■ TEXT EXTRACT:
Review: Da’ Brim Rezzo Visor
We like to march to the beat of our own drummer here on PathLessPedaled, so sometimes that leads us to trying things out that may go against conventional wisdom. For example, riding in flat pedals, touring with a 16 inch wheel folding bike, and touring with a paella pan :). It keeps things interesting. In the same vein, we’re going to make a bold statement here: Da Brim’s Rezzo visor is the most functional bike helmet visor ever. I’m sure there are lots of roadies cringing at something so Fredtastic. Deal with it : )
Most bike helmets have more a symbolic visor than a functional one. From an aesthetic POV they look nice and sporty, but from a functional POV they just don’t work. Often they are too short to block the sun or shield you from rain. Their only real function is to fill your parts bin and make your mountain bike helmet look aggro.
The Rezzo visor aims to fix that…in a big way. It is composed of two parts, an elastic band that is tightened around the perimeter of your helmet with a Velcro area in the forward facing half. The second part is the visor which you can attach via the Velcro. The detachable visors come in a variety of patterns and sizes (3, 3.5 and 4 inch models). The folks at Da Brim sent us two pairs and visors in various sizes to try them out.
They would probably be great for blocking out the sun, but here during the winter in the PNW we’ve discovered another great use for them, blocking out the rain! When on tour or commuting, I always dreaded the rain. Not so much for the getting wet part (that sucks too), but usually after a few minutes the droplets of water would bead up on my glasses rending me essentially blind. There have been more than a few times, when I’ve simply given up wiping them with my fingers and have ridden with them off.

■ RECORDED DATA:
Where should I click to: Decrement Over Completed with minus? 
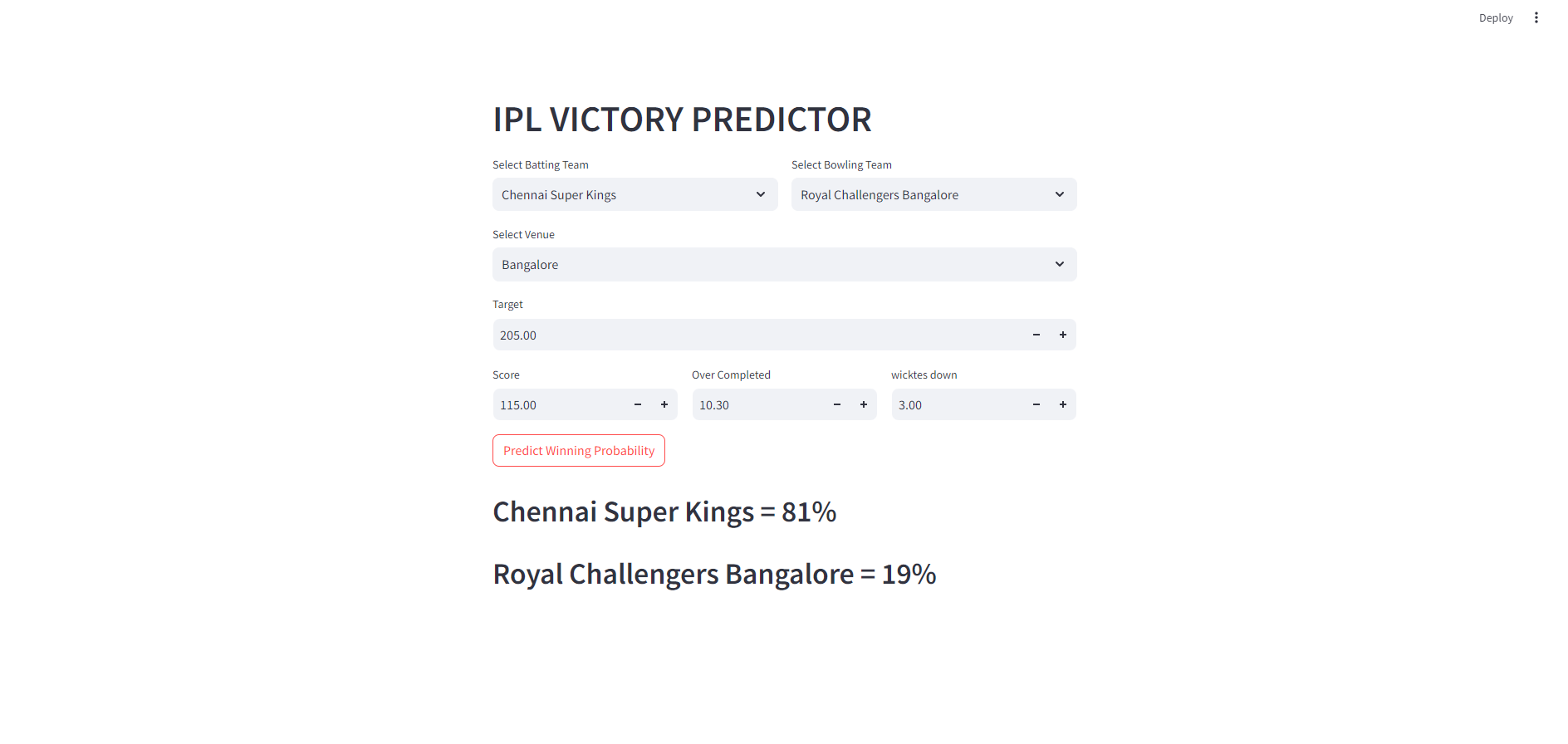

■ YOUR INSTRUCTIONS: According to the review of the Da Brim Rezzo visor, in what sizes are the detachable visors offered?

■ SOLUTION TO THE EXERCISE: They are offered in 3, 3.5 and 4 inch models.